Maybe running through the obvious helps her externalize it, so we know neither of us is crazy. I nod again.

"Is something controlling him?"

It's the first thing that manages to displace the ghastly image that seems seared into the backs of my eyes. Ditzy's got her brave face up again. Meeting those brilliantly smart brown eyes, my first instinct is to quail and defer. Ditzy is so much smarter than I am. But quailing isn't useful when we're the only two here, and she did just throw up in the leaves a moment ago. I wonder if she thinks I'm the steadier one right now.

More than that, though, what she just said is an excellent question, as it works its way through my shaken synapses and replays enough times in my head to make sense.

"Maybe," I say. The pinch of giving Ditzy a one-word answer feels duller now than it used to. "He did come back to the house, too."

"Was he dead already?"

"I don't know." I almost wish I'd seen him, but I'm also really glad I didn't witness whatever went down in that hallway outside our door. Then I realize it doesn't matter anyway. "But nobody woke him, did they? Nobody from the Anport Rescues, that is. So he shouldn't have returned to the house anyway."

Ditzy's eyes widen as she processes the implications. It doesn't matter whether Psy was alive or dead.
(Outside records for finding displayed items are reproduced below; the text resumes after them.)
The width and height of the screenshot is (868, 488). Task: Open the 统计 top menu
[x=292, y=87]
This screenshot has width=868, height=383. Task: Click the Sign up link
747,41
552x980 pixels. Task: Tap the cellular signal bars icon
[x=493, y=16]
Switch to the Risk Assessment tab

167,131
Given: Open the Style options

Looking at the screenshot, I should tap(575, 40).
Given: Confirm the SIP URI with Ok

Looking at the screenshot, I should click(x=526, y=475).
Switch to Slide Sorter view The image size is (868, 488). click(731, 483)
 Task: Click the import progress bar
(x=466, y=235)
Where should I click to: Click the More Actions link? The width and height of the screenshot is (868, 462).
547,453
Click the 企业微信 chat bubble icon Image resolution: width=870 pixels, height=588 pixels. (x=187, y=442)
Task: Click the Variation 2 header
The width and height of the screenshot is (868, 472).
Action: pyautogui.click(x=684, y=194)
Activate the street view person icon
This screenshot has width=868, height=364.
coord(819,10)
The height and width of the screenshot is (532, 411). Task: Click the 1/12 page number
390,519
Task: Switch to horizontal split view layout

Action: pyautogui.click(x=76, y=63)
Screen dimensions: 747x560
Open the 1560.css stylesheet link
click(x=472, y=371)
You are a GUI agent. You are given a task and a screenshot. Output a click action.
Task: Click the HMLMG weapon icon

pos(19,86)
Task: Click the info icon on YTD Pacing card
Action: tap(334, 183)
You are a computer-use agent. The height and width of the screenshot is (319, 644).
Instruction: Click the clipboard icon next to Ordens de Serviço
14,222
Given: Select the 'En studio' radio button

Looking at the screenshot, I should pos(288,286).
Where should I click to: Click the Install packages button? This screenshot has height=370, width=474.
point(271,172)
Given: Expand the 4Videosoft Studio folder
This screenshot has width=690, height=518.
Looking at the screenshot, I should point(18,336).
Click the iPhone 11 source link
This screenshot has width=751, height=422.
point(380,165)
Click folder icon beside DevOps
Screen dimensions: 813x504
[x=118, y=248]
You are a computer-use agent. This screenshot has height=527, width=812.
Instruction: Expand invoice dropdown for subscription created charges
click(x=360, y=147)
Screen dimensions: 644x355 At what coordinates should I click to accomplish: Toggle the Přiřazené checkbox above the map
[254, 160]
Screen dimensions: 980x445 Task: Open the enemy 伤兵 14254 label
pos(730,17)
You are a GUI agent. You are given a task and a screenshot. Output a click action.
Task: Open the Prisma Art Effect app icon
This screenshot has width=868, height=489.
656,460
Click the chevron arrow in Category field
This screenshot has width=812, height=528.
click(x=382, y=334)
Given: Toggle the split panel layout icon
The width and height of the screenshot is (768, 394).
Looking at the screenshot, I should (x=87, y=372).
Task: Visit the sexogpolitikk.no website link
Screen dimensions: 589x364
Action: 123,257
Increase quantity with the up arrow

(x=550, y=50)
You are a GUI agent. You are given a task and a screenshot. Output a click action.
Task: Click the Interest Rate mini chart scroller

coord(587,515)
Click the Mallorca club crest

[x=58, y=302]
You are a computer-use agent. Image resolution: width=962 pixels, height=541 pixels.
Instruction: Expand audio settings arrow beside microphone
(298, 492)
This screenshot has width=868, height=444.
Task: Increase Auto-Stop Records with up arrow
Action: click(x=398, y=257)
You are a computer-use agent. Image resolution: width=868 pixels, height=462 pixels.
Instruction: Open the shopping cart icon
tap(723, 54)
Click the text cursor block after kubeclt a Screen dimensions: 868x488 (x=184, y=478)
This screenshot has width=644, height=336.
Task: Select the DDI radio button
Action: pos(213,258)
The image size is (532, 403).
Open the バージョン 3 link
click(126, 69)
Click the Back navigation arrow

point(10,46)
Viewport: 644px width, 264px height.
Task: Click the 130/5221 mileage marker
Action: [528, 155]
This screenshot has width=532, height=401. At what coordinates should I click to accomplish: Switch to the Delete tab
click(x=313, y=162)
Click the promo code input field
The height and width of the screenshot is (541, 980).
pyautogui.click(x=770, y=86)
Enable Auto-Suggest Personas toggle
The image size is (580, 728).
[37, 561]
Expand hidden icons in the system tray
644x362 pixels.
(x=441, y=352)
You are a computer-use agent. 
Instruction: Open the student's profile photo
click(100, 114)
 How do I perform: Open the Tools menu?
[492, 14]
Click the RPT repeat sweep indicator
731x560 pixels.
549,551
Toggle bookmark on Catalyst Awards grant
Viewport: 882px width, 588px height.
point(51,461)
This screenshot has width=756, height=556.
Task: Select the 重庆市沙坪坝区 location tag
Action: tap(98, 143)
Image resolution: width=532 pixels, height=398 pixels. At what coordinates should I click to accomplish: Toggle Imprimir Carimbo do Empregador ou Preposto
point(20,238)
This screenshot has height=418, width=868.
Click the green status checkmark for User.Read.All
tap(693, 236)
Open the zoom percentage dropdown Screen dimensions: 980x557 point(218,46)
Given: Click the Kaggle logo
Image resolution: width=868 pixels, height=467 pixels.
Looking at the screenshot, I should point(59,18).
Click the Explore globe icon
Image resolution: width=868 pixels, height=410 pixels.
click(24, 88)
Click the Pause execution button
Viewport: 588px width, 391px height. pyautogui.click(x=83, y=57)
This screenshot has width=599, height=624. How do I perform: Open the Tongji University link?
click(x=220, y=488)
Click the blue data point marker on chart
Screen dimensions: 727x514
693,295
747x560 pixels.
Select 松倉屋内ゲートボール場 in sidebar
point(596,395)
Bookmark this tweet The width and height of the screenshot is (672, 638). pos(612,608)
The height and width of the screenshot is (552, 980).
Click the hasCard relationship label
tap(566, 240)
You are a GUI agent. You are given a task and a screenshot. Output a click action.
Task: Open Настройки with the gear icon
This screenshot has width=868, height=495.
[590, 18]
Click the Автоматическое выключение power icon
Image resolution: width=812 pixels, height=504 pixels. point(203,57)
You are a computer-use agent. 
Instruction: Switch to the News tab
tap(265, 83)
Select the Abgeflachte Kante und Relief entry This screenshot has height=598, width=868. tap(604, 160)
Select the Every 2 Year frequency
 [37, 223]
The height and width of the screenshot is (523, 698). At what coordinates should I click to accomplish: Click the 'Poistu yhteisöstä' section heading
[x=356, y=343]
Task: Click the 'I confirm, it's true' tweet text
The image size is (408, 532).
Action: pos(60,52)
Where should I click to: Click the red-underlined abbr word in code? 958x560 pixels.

He was being puppeted either way.

"We should get back to the others," I say.

A part of my brain acknowledges the horror we just saw, but another part recognizes that now isn't the time to unpack it. Now is the time to return to the rest of our group and find safety, and only when those conditions are met can emotions be allowed back to the surface. Ditzy just nods. Her hand twitches against my back like she intends to let go of my sweater, but the release fails. She looks numbly at her own hand as though unable to process why it won't obey her.

"Come on," I say. I slip an arm around her and steer us both away. We struggle back up the hill. I don't know what's on our faces when we rejoin Patrick and Calico J, but from the way Patrick's colour drains from his cheeks, I know it can't be good. I recount what happened in clinical language that would do a medical report proud.

"So the Sleepers are walking on their own now," says Calico J when I finish. It's not a question. He looks queasy.

"Sleepwalkers," says Ditzy. I look at her in disbelief, to find her smiling. She's already recovered enough to joke about this. Well, recovered enough to hold a joking mask. It's not genuine. I know that now.